Seattle police Sgt. Richard O’Neill and Seattle City Light power line supervisor Thomas Caddy were busy leading up to retirement. Each logged thousands of overtime hours, earning roughly an extra $50,000 on average each of their last five years. For Caddy, that was the end of the benefit. But O’Neill’s overtime added tens of thousands of dollars to his annual pension for life.
The difference? The rules of their retirement plans. Police officers and firefighters are the only Seattle city employees whose retirement plans are managed by the state. These plans allow overtime worked during an employee’s highest-income years to contribute toward their pension, mostly without restrictions.
Police officers and firefighters on average worked significantly more overtime as they neared retirement compared to earlier in their careers, a Seattle Times analysis of city payroll data found. They also added more overtime than Seattle employees enrolled in a city-run retirement plan that doesn’t count overtime toward pensions.
This increase in overtime has created millions of dollars in additional pension obligations each year, some of which taxpayers will continue to pay for decades.
While the data can’t explain what motivates employees to increase overtime hours, Seattle Police Department and Fire Department officials acknowledged that some employees boost their pensions by working extra hours late in their careers.
“I would have to say, anecdotally, yes, we are aware of it,” Sgt. Patrick Michaud, an SPD spokesperson, said in an interview. “People are really padding their retirement rate in the final five years.”
Fire Department spokesperson Kristin Hanson wrote in an email: “We know that some members work to boost their top five years for retirement.”
Experts refer to the practice of working extra hours with the purpose of boosting their pensions as “pension spiking.”
Public pensions are funded by contributions from taxpayer-supported government agencies and the employees themselves, plus investment returns.

• GIVEN INFORMATION
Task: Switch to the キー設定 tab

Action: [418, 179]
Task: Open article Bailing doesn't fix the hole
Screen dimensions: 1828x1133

• GIVEN PROBLEM 1
In the article on Seattle police and fire pensions, what do experts call the practice of working extra hours to boost a pension?
• GIVEN PROBLEM 2
Reproduce the passage of the Seattle pension article between "The difference? The" and "pay for decades.", inclusive, substituting "paramedics" for "firefighters" wherever it occurs.

• COMPLETE RESPONSE 1
Pension spiking.

• COMPLETE RESPONSE 2
The difference? The rules of their retirement plans. Police officers and paramedics are the only Seattle city employees whose retirement plans are managed by the state. These plans allow overtime worked during an employee’s highest-income years to contribute toward their pension, mostly without restrictions.
Police officers and paramedics on average worked significantly more overtime as they neared retirement compared to earlier in their careers, a Seattle Times analysis of city payroll data found. They also added more overtime than Seattle employees enrolled in a city-run retirement plan that doesn’t count overtime toward pensions.
This increase in overtime has created millions of dollars in additional pension obligations each year, some of which taxpayers will continue to pay for decades.